Organ Music on Sunday, April 24, 2016

organ In 2011 we inaugurated The Manton Memorial Organ. Built by Pascal Quoirin of St. Didier, France, it is the first French-built organ ever installed in New York City, and is already widely considered one of the most significant organs of our time. Full-length recitals are given throughout the year by some of the greatest organist in the world.

In addition to the concerts, we invite you to join us Sundays at the 11:00am service when major organ music is played each week (come early for the Preludial music at 10:45-10:50!) The music for each Sunday’s service is listed on our website http://www.ascensionnyc.org by Thursday or Friday each week.

Today we hear: MUSIC OF JACQUES BOYVIN (1649-1706)

At the Prelude (10:50 am):
SUITE DU TROISIESME TON (PREMIER LIVRE D’ORGUE)

Last Sunday I played music by Jehan Titelouze, organist at Rouen Cathedral from 1588 until his death in 1633. Today we hear music from the same cathedral a half century later.

Jacques Boyvin was probably born in Paris and received his education there. In 1674 he was appointed the organist at Rouen Cathedral at the age of 25 years, and remained there until his death. Titelouze lived and worked in what would be called the Transitional Period between the Renaissance and the Baroque. His music reflects that period; and, as Organist of the Cathedral, he oversaw the installation of a new instrument in 1600 by Crespin Carlier, considered the greatest builder of the day. Boyvin, in his turn, lived during the middle of the French Baroque, and was responsible for the installation of a major instrument by Robert Clicquot in 1689.

Boyvin published two organ books. Today’s pieces come from the First Organ Book published in 1689. It contains eight suites, each in a different “Ton” or church mode, the “keys” of the Middle Ages and Gregorian Chant.

The Third Suite begins with the Plein jeu a 2 choeurs. Here the full principal chorus of the Grand-Orgue division is contrasted with the lighter principal chorus of the Positif. The music for each division corresponds to the sound: the light Positif has more ornaments and passages, whereas the Grand-Orgue’s music is broader and more sustained.

The Fugue is indeed a four-part contrapuntal piece, with the theme passed around from one voice to the next. In the French Baroque it was customary to play this on one or more trompette stops. Today I am using one trompette stop of the Grand-Orgue and one of the Positif coupled together.

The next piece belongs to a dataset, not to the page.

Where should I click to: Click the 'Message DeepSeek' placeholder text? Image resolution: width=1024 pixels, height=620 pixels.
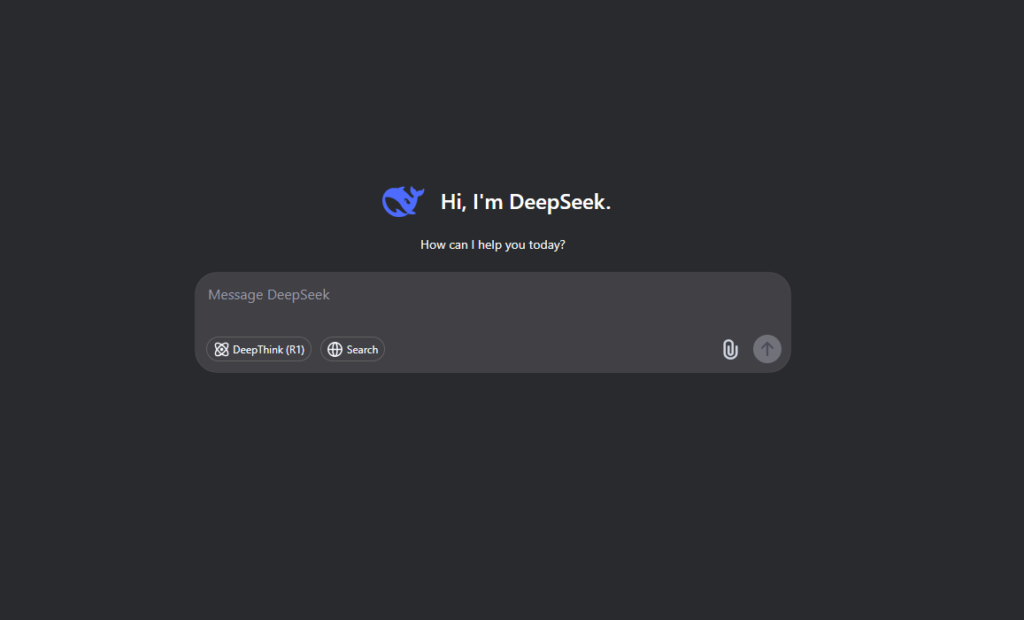269,295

The Duo is a spritely piece for two voices: one on the Cornet of the Positif (a combination of five flute stops at different pitches) and the lower Cornet of the Grand-Orgue (all the pitches are an octave lower.)

The Dessus de tierce en vitesses, et accords is exactly what it says: a solo in the upper hand (Dessus) played on a combination of stops which includes a tierce (1 3/5’), and the music features fast passages (vitesses) and chordal ones (accords). I don’t actually know another piece quite like this one. I find the contrast between the fast scales, the single-voice aria-like music, and the sections with two or more parts in the right hand quite rich and fascinating.

The next two movements form a meditative pair using the same solo stop, but in different registers, almost making it sound like two different stops. The Recit de cromhorne is a sweet aria for this remarkable stop in its soprano register. In the following movement, the Cromhorne en taille, the cromhorne now sings very profoundly in the tenor (taille) register. This beautiful piece is the emotional high-point of the suite.

The concluding Grand Dialogue, bold and impressive, calls for all the trompettes, bombardes, clairons, and cornets of the organ (the Grands Jeux). I use all of them except for the chamades (the horizontal trumpets) which I will save for the Postlude.

At the Postlude:
SUITE DU QUATRIESME TON: DIALOGUE EN FUGUE

This Dialogue is different than others, because, instead of chordal sections, or melody with accompaniment, it is in a quasi-fugal style, with the fugue theme passed around from one part to the next.